A single number is the answer here: the count of lines in the data below that include the word "Terms".

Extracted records
___

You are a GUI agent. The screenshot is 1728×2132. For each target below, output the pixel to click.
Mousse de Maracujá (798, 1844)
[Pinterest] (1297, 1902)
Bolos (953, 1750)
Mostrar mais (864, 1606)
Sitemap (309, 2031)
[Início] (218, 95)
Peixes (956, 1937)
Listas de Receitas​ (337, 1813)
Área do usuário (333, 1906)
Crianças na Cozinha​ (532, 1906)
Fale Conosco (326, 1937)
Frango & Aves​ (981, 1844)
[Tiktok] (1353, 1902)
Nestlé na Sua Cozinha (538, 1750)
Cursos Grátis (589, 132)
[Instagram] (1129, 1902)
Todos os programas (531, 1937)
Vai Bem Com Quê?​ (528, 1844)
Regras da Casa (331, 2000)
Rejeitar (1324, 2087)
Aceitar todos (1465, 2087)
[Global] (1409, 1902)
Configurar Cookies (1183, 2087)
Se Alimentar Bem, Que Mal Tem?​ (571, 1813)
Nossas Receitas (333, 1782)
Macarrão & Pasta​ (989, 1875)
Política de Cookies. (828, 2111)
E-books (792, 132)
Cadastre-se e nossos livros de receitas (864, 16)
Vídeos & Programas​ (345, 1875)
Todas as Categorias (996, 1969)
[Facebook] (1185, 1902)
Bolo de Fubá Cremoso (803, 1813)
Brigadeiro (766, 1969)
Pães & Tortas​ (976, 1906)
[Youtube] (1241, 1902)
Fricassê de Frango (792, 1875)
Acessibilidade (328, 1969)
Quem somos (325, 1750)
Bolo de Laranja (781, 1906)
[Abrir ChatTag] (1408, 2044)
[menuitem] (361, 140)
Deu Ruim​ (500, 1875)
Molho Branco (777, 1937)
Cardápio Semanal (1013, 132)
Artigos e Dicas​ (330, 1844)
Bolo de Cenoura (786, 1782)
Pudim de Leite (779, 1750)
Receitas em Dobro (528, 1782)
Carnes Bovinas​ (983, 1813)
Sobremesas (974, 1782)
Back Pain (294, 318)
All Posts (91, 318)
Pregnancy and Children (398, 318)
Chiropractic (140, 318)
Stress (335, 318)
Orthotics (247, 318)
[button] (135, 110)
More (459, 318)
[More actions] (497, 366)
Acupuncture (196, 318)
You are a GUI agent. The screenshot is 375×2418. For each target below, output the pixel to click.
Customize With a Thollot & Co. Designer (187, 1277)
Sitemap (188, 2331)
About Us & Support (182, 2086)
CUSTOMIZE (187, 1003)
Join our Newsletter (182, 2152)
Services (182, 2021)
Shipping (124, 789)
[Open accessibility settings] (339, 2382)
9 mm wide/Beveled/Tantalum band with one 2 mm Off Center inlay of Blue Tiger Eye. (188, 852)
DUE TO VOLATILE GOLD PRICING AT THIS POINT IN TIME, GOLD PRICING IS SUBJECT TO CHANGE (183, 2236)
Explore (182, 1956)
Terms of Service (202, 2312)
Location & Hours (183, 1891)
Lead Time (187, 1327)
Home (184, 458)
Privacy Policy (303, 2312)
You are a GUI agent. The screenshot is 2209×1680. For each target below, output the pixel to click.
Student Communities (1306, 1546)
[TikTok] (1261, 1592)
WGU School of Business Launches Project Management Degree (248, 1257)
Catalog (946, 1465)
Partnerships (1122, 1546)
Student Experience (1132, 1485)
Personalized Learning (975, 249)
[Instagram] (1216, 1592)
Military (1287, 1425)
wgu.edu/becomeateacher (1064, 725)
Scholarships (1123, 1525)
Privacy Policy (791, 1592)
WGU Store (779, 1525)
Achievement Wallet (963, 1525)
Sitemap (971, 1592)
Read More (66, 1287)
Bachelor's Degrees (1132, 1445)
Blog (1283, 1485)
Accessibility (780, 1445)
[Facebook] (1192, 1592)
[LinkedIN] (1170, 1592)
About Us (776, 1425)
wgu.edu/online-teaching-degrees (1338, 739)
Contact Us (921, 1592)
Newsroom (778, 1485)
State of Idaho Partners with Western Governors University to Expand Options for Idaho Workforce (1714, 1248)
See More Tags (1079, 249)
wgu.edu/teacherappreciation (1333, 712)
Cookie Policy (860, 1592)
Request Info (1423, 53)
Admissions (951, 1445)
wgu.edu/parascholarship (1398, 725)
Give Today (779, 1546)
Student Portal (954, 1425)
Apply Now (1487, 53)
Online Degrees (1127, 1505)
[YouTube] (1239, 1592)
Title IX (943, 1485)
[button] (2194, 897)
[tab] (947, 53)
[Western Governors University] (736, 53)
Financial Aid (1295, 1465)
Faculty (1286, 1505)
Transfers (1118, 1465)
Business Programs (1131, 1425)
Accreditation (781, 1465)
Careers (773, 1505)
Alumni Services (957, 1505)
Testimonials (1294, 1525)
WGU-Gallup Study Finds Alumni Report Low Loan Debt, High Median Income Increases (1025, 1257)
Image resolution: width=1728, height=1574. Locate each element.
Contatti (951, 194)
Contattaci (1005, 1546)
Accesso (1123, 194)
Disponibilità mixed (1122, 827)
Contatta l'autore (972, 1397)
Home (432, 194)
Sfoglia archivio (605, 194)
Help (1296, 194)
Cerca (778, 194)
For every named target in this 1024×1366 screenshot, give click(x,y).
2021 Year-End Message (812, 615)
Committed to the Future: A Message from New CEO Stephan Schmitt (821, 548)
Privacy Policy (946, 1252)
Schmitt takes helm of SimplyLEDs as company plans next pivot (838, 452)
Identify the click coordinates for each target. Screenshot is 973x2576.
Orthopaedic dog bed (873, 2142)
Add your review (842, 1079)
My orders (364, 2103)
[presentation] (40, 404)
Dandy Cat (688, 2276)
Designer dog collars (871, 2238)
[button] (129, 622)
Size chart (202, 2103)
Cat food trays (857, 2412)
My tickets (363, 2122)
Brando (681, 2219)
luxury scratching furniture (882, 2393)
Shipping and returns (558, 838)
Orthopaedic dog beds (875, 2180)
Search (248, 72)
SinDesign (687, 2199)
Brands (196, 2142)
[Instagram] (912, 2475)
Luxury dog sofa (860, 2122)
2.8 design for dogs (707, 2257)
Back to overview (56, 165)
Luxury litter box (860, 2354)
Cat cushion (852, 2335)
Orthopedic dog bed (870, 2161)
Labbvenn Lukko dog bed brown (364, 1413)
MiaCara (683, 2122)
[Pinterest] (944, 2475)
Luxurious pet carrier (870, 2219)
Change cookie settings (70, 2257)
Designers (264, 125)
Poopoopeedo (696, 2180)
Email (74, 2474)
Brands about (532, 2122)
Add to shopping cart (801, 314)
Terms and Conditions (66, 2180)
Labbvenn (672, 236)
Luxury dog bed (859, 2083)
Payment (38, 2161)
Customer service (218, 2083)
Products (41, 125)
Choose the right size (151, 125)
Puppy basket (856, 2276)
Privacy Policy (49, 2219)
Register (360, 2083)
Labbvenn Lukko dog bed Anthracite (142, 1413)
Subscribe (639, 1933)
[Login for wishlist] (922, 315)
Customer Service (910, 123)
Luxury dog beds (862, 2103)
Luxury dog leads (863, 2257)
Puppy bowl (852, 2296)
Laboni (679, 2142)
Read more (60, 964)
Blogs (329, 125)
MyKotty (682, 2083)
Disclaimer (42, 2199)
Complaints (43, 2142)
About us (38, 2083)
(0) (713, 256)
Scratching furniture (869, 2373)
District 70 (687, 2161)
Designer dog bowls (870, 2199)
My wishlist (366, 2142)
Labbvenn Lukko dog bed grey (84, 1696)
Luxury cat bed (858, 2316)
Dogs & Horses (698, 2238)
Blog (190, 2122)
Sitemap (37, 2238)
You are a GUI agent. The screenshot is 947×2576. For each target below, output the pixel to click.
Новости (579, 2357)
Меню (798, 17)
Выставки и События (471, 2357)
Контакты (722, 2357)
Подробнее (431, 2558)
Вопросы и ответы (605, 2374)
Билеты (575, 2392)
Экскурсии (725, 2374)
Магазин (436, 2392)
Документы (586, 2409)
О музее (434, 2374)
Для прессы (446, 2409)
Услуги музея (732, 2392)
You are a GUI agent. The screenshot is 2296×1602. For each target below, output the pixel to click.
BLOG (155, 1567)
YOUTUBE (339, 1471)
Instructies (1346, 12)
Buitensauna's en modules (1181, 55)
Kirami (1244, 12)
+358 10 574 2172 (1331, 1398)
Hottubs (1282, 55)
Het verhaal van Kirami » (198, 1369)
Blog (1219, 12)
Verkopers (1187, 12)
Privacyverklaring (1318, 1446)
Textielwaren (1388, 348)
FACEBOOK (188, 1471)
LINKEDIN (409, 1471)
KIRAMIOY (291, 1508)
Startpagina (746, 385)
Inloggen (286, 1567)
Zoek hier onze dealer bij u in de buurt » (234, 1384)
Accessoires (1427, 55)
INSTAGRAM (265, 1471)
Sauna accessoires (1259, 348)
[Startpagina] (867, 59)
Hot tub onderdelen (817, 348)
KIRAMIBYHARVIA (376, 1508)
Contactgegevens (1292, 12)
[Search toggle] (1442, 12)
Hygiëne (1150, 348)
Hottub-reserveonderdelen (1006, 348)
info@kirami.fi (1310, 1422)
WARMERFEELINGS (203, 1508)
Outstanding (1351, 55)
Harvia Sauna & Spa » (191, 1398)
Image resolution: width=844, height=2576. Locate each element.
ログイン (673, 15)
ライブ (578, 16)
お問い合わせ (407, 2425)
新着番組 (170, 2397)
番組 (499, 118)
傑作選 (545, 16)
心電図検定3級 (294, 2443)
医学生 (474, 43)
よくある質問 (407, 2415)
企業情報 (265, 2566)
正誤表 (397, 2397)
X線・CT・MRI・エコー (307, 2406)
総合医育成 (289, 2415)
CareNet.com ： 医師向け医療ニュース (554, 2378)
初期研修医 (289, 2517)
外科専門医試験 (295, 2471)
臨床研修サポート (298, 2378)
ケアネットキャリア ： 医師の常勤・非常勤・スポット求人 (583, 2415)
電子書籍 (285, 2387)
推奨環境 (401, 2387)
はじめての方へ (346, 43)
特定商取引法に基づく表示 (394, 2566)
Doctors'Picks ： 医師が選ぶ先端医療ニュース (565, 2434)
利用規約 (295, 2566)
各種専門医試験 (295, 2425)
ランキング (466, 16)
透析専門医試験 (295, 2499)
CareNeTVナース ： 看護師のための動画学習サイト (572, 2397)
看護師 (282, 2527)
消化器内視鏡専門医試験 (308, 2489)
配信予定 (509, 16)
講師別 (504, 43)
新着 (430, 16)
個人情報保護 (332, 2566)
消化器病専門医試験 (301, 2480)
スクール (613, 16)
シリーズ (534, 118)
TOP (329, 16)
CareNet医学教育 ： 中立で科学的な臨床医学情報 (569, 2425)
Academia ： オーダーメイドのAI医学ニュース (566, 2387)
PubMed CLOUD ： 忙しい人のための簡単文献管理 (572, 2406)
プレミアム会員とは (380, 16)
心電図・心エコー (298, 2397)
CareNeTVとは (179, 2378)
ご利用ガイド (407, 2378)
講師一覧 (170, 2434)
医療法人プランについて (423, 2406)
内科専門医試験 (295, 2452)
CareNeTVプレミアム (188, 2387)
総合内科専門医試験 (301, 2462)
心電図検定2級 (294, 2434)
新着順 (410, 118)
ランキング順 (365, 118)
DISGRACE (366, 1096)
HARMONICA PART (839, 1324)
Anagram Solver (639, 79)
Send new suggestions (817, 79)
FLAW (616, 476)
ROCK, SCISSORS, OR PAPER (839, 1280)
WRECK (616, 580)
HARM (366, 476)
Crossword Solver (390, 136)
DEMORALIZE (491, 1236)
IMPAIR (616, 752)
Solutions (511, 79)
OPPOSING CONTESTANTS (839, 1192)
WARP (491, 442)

___

• _Exercise answer_
2